[Pixel coordinate grounding data]

=== Section Start ===

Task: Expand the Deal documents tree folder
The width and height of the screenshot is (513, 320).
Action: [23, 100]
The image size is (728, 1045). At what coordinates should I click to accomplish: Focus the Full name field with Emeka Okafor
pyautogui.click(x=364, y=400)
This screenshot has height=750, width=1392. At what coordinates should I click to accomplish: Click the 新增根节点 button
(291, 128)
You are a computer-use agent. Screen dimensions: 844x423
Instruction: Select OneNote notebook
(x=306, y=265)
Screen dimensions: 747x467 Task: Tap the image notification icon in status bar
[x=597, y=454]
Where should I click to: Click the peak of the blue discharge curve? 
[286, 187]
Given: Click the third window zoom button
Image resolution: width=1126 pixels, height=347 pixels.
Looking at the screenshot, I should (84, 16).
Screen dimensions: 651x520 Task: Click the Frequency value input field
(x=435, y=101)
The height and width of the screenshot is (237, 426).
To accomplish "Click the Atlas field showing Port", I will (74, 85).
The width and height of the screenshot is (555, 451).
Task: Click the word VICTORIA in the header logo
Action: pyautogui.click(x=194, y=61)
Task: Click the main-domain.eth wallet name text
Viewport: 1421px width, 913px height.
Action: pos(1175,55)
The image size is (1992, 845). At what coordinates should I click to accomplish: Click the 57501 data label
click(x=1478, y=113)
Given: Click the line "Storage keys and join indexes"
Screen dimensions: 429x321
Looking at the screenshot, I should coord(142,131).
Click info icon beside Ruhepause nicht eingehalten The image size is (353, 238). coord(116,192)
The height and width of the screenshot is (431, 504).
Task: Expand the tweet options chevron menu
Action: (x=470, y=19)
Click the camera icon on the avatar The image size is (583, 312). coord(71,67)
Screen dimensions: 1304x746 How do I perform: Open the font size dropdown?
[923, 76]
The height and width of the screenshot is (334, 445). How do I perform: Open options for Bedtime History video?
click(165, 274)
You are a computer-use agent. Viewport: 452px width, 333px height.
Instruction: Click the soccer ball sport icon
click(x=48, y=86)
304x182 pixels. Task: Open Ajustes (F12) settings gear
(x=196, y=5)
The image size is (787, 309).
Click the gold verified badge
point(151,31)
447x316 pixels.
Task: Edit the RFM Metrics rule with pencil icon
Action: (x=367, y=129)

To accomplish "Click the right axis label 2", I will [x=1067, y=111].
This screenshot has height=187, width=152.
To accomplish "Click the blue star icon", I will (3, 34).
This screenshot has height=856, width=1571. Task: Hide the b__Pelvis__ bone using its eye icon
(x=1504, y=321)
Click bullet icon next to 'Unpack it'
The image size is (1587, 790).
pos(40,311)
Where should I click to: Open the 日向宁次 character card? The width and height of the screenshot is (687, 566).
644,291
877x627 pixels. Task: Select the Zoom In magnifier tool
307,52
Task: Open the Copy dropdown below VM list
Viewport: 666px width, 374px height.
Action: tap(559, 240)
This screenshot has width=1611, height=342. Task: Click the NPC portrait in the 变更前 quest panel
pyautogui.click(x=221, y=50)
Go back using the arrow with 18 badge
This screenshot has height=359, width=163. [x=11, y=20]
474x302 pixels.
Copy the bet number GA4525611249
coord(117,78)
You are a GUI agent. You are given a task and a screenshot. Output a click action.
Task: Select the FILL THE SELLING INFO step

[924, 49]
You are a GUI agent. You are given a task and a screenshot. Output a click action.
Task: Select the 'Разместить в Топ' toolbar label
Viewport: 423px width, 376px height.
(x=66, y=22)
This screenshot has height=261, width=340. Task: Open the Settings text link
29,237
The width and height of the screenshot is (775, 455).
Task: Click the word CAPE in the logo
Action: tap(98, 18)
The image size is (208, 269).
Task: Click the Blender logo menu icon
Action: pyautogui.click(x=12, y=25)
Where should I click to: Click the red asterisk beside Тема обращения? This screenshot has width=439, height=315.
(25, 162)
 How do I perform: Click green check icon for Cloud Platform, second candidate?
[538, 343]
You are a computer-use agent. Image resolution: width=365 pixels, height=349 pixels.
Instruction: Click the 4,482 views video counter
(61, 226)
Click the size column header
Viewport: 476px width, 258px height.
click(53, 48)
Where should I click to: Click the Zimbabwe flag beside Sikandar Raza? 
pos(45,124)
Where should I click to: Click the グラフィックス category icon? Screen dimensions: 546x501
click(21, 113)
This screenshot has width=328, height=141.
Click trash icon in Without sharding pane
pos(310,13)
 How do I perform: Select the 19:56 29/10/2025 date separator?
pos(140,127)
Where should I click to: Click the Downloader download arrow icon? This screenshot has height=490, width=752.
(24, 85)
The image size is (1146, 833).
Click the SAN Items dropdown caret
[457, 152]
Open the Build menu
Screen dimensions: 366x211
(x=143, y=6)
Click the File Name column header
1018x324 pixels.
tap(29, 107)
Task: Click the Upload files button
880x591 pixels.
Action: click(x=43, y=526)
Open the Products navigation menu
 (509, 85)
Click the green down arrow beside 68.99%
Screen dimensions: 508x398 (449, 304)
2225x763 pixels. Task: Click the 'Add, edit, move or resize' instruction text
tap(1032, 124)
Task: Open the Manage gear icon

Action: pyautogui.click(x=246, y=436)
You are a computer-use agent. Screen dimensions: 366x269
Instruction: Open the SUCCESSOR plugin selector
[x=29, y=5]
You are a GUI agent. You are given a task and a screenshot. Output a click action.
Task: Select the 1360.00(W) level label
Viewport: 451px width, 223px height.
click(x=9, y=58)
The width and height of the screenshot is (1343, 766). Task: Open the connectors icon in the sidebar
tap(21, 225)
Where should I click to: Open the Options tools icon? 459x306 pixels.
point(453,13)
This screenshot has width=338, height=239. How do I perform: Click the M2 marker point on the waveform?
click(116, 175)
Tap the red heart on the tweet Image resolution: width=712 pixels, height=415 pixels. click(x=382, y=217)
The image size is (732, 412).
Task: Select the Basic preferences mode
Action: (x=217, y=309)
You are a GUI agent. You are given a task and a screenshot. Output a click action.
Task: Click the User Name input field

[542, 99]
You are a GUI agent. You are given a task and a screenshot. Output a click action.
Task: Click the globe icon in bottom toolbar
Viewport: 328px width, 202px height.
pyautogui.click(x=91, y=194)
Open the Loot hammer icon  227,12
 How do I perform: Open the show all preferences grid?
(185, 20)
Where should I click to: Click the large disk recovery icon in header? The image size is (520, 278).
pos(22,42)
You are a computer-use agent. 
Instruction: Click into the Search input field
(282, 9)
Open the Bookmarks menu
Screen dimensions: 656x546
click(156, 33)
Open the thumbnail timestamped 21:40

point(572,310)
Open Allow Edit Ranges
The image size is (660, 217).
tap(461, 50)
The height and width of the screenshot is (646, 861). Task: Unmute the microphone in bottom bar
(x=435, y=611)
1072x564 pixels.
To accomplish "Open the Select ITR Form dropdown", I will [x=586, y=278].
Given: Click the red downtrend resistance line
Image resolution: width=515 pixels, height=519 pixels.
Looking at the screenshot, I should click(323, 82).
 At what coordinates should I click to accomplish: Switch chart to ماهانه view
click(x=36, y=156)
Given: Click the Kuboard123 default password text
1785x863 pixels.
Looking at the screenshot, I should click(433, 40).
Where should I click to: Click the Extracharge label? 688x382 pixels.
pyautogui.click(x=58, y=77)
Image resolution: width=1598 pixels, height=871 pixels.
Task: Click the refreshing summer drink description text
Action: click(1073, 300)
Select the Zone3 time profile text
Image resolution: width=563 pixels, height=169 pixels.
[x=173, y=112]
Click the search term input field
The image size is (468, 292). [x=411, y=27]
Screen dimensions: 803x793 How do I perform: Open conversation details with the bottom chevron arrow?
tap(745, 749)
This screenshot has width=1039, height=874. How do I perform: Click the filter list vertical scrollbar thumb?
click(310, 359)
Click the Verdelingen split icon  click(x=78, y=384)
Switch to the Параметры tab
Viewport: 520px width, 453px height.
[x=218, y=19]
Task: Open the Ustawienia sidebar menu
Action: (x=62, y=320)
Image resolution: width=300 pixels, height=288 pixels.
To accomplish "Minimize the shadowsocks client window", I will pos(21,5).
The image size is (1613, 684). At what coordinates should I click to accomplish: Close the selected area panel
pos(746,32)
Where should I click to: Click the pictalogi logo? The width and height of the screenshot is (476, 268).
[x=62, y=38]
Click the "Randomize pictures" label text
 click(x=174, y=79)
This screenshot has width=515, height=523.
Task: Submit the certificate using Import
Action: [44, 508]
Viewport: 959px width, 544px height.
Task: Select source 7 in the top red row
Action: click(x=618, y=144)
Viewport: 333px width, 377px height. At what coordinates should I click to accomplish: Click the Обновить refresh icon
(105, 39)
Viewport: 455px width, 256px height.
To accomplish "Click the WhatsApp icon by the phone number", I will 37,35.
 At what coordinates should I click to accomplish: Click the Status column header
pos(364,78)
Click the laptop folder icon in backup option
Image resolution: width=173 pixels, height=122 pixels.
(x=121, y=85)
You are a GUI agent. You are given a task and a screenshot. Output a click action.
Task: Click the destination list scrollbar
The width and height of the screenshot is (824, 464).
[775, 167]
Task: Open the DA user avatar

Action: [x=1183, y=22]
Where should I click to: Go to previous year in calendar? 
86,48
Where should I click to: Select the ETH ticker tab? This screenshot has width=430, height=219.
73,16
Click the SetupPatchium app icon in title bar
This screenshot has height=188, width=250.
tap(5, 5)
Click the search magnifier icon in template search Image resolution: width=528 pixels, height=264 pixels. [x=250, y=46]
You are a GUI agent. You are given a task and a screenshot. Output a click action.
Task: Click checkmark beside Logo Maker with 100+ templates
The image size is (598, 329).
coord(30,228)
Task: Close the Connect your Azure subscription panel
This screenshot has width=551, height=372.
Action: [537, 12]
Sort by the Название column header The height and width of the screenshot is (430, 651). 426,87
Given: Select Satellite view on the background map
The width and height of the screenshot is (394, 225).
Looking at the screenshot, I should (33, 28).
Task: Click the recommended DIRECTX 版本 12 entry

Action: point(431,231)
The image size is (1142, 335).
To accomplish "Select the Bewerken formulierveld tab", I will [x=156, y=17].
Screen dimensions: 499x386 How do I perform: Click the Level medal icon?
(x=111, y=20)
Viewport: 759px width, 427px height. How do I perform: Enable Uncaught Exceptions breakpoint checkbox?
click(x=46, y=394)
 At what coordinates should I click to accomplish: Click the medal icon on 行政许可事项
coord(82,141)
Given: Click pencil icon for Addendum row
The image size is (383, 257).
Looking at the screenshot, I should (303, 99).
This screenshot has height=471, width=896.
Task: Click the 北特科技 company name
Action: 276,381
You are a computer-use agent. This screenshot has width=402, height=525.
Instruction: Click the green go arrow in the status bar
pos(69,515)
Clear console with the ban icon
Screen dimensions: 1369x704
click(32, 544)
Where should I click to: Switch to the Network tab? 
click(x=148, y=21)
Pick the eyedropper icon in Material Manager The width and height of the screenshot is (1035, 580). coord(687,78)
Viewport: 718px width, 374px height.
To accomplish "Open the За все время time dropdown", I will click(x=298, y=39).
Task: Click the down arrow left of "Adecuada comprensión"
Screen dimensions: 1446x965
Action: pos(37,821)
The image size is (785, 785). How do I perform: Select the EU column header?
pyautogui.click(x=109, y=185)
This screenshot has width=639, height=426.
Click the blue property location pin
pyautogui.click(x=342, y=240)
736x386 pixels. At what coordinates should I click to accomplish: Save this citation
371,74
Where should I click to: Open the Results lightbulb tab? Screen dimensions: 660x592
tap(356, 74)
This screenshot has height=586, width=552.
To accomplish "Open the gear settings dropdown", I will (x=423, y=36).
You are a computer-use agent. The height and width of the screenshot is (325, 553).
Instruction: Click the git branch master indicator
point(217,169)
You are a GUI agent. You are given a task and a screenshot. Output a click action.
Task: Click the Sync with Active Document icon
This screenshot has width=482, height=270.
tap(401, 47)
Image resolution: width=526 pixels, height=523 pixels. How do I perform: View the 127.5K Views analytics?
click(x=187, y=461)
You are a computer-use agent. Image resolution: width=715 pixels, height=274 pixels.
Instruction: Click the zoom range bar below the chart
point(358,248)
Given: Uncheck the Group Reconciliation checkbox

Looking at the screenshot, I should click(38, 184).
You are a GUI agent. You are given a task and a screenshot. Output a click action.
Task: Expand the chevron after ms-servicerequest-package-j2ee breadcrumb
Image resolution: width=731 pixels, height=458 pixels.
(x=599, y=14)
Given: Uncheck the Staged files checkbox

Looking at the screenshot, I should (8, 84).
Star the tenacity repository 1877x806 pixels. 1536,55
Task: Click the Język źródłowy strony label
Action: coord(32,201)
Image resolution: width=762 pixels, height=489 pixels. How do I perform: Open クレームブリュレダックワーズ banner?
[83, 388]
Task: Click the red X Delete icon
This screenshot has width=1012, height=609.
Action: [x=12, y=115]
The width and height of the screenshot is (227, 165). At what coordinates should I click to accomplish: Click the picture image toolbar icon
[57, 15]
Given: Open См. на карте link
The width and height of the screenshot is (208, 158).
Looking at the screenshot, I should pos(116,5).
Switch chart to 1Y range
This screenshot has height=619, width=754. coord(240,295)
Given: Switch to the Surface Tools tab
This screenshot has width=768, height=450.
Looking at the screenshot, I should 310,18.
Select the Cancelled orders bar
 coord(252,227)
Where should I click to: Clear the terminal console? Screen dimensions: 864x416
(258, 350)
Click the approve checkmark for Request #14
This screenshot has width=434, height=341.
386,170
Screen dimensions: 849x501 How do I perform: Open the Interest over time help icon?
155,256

=== Section End ===

Go through the records above, find every line with the word "computer", and list those lines.

You are a computer-use agent. Screen dimensions: 844x423
You are a computer-use agent. Viewport: 452px width, 333px height.
You are a computer-use agent. Image resolution: width=365 pixels, height=349 pixels.
You are a computer-use agent. Screen dimensions: 366x269
You are a computer-use agent. 
You are a computer-use agent. This screenshot has width=402, height=525.
You are a computer-use agent. The height and width of the screenshot is (325, 553).
You are a computer-use agent. Image resolution: width=715 pixels, height=274 pixels.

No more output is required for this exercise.